A well-established status quo came apart very early on, with one character off to jail for murdering his father. Surprisingly, he was actually guilty as hell, giving the storyline some genuine weight.
But the team stayed together and It all wrapped up nicely beneath the cardboard cover of #25. It wasn’t quite the same after that, with a young Darick Robertson giving it all he had in the art, which wasn’t quite as shiny as Bagley, who was off to devote his full attention to Spider-Man.
I’ve read all of Bagley’s comics since then with unbridled happiness. His line is still stark and jagged, but it’s still slicker than a slick thing in Slicktember, and I can always appreciate that. Fabien Niceza’s work was – unfortunately – never quite as satisfying, with his style tragically involved in a hit and run with the X-Men juggernaut in the 1990s.
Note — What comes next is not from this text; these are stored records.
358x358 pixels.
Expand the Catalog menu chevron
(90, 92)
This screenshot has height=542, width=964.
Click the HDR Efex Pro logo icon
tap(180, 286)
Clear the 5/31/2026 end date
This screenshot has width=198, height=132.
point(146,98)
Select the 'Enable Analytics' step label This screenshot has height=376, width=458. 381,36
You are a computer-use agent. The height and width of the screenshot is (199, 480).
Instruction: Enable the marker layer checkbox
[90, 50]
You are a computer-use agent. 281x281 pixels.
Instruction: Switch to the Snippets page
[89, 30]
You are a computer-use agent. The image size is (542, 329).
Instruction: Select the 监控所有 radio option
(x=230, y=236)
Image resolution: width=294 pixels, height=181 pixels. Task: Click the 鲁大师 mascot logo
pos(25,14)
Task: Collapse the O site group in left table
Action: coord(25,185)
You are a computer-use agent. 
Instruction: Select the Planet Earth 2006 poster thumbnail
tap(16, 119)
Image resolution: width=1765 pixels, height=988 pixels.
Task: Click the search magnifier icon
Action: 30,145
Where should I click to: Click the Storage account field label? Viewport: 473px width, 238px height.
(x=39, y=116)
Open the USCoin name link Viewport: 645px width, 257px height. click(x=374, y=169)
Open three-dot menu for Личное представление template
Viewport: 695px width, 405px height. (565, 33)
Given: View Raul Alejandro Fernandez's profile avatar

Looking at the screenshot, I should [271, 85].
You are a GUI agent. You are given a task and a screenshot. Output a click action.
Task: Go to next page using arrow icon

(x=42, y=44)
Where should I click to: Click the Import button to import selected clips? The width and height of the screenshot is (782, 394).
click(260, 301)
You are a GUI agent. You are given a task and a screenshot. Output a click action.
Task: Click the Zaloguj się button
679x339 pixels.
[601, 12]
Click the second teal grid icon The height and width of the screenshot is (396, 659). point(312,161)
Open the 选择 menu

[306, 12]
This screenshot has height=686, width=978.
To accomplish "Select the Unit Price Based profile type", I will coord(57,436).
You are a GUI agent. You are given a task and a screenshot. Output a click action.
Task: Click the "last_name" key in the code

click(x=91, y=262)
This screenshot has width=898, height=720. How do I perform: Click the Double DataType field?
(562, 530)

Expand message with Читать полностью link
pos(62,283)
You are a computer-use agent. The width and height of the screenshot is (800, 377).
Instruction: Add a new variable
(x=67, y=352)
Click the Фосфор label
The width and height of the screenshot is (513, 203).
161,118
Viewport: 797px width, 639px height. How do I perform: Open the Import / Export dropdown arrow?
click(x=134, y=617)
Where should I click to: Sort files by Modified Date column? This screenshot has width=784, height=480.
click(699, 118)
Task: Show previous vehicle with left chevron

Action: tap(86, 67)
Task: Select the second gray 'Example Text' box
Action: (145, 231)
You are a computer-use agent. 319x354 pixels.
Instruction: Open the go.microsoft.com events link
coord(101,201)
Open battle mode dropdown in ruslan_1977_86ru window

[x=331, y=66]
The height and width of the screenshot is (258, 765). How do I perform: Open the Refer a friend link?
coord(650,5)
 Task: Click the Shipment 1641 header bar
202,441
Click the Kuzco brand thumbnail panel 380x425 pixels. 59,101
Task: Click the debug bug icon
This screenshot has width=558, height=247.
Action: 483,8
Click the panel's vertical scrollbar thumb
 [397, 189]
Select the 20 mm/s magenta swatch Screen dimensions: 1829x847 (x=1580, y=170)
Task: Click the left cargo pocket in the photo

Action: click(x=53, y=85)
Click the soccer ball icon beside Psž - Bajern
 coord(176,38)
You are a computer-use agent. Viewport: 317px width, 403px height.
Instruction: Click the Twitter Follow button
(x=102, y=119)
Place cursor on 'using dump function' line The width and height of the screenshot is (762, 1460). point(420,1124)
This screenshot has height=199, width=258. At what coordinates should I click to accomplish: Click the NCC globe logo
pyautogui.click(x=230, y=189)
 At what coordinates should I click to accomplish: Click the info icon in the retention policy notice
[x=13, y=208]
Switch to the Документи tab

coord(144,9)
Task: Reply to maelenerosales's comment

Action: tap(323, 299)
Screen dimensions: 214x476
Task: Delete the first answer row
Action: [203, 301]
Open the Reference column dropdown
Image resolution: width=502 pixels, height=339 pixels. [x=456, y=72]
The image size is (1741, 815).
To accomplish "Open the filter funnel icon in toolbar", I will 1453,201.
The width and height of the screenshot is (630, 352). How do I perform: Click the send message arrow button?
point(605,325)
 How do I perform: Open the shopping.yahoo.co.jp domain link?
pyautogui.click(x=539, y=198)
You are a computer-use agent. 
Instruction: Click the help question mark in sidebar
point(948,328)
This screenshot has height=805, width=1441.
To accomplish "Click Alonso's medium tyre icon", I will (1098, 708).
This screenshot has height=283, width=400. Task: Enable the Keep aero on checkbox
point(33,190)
I stopped getting New Warriors somewhere around #45, when a rotating band of guest artists made the New warriors look like everybody else, and I was never really tempted by any of the half-arsed resurgences of the team.
I was personally miffed when the New Warriors became shorthand for gross superhero incompetence in the wake of Civil War, but so what? I still got those first two years worth.
With all due neutrality, New Warriors #1 is not a good comic, but if the 15-year-old me didn’t fall hard for it, he might never have been tempted by all the good stuff that was coming down the line. Vertigo comics were on the way to kick my arse, and if I had never stuck with comics, I might never have read any Dan clowes, or Peter Bagge, or Los bros Hernandez, or Adrian Tomine, or Charles burns, or Seth, or anything like that.
I dug out that old copy of New Warriors #1 the other day, and it’s looking a bit tarnished. The bottom left corner is a bit tattered, Al Williamson’s inks are terribly 1980s and all those mysterious plot movements are old and resolved.
But there is still enough of that old infatuation to merit another read. New Warriors #1 might be a faded old dame, but she is still sexy as hell.
Wow. I could have written this post. Fifteen years old when it came out, loved it in spite of its goofiness. Started to slip with #26. Bored with it soon after. Dropped it just before the X-Force crossover.
ReplyDeleteHeck, I enjoyed it so much it took me years to figure out the double entendre behind the name "Night Thrasher".